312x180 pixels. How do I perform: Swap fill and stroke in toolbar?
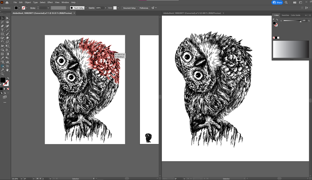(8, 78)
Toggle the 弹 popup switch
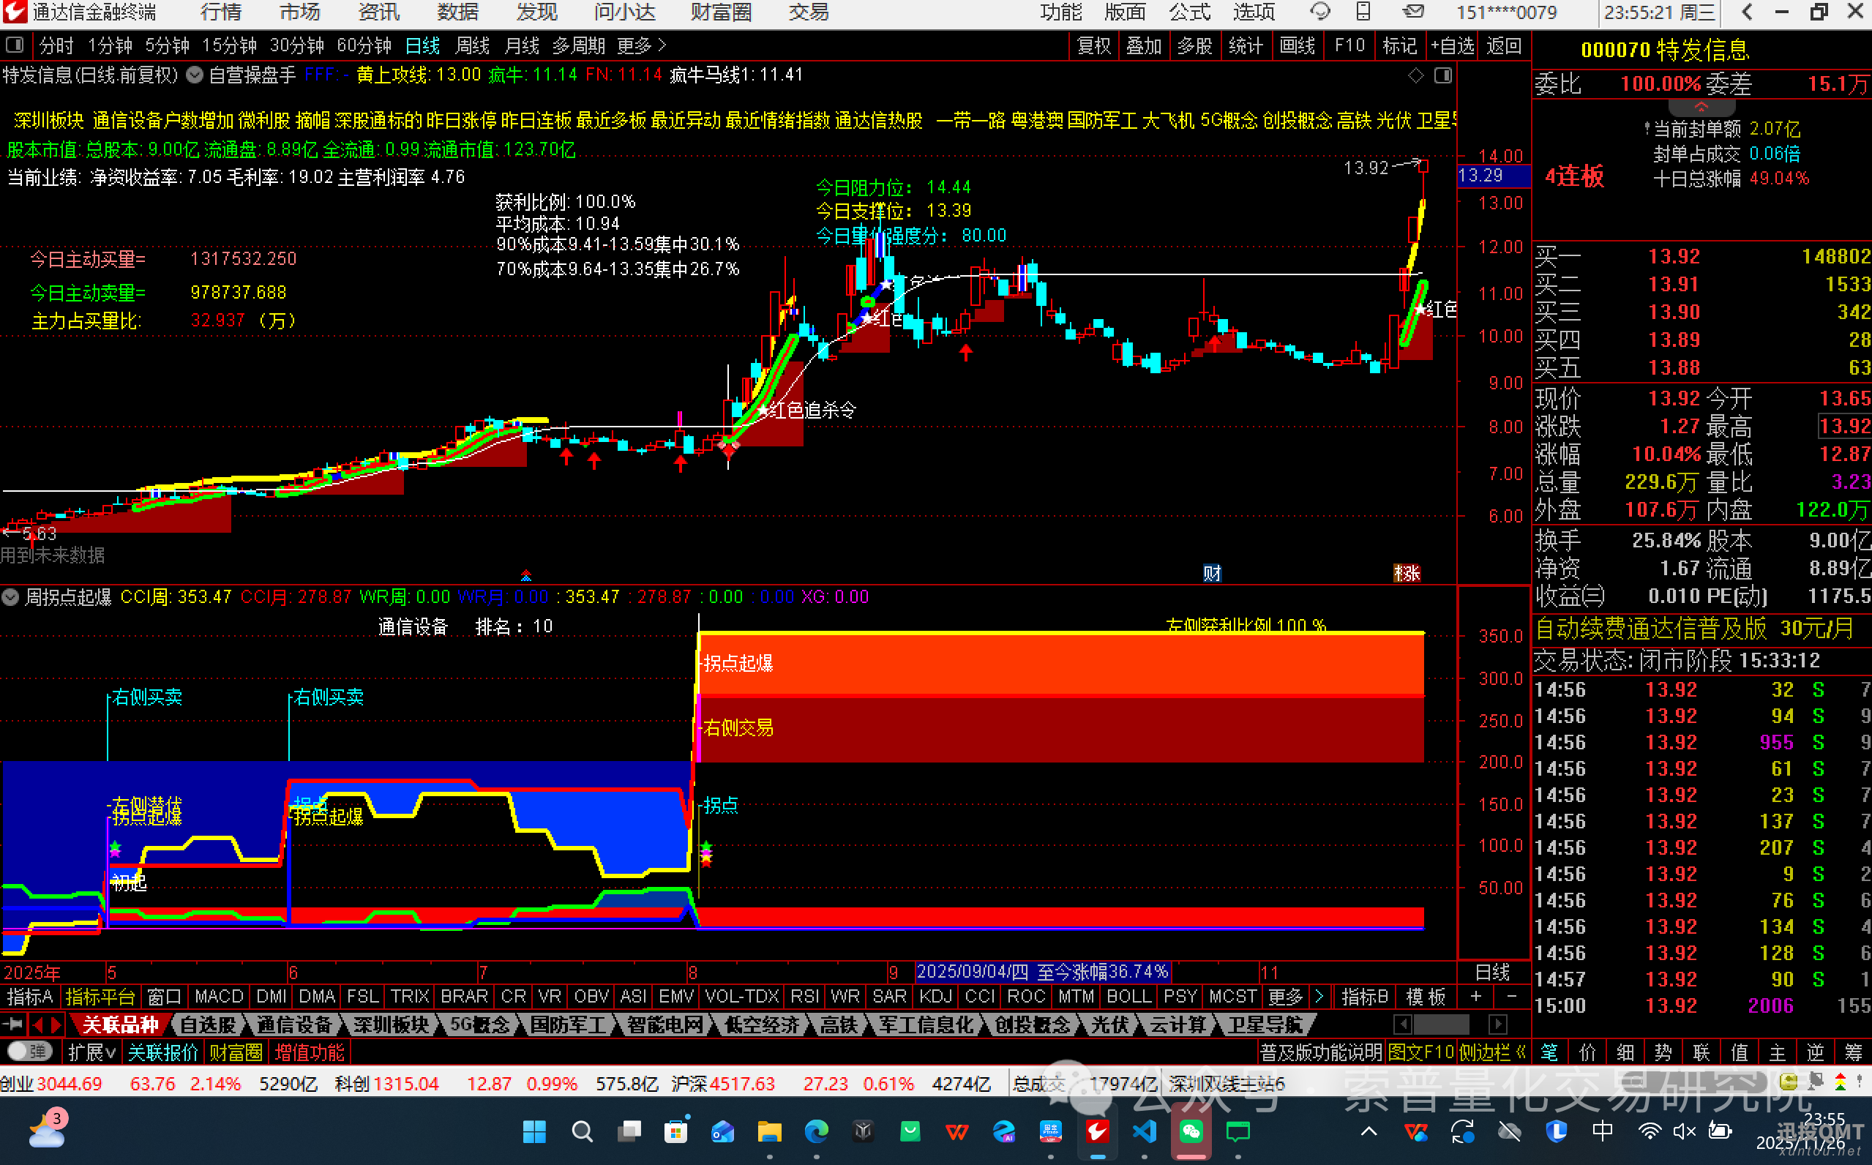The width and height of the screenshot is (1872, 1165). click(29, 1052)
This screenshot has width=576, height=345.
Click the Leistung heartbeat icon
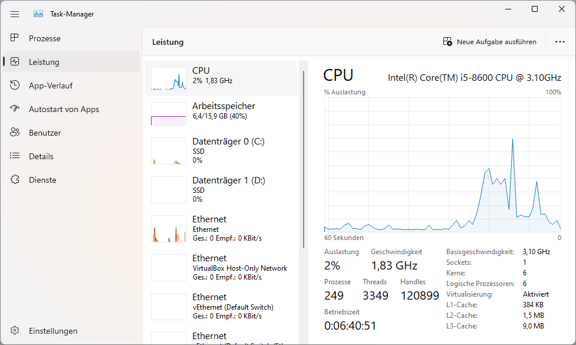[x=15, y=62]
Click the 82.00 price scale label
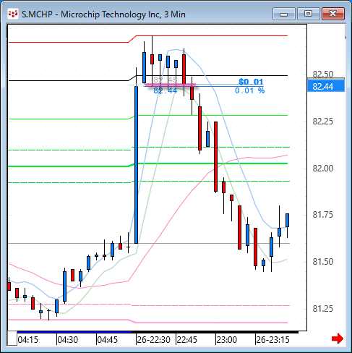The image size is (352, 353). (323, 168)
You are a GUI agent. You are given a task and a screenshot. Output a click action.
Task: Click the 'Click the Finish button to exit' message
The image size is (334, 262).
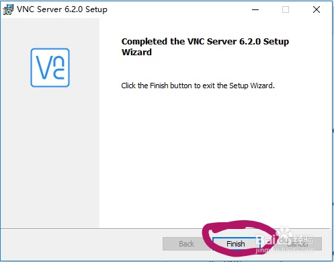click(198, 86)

+---+

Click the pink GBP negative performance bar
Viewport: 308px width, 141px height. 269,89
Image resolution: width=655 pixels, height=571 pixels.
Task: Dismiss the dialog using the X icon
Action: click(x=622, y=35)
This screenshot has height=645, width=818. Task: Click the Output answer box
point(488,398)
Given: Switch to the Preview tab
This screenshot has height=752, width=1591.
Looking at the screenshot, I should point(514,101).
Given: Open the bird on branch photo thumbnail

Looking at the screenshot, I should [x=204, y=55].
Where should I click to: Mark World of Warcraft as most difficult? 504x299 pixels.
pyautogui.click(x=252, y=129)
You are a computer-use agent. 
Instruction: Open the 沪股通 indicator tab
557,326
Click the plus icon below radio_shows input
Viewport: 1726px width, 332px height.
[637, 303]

+---+

Task -> Copy the material from the line with "312x180 pixels. How" up to and including the line with "The image size is (352, 353). (323, 168)", word for word, leaving out the pictures.

Reply ->
312x180 pixels. How do I perform: Swap fill and stroke in toolbar?
(8, 78)
Toggle the 弹 popup switch
The width and height of the screenshot is (1872, 1165). click(29, 1052)
This screenshot has width=576, height=345.
Click the Leistung heartbeat icon
[x=15, y=62]
Click the 82.00 price scale label
The image size is (352, 353). (323, 168)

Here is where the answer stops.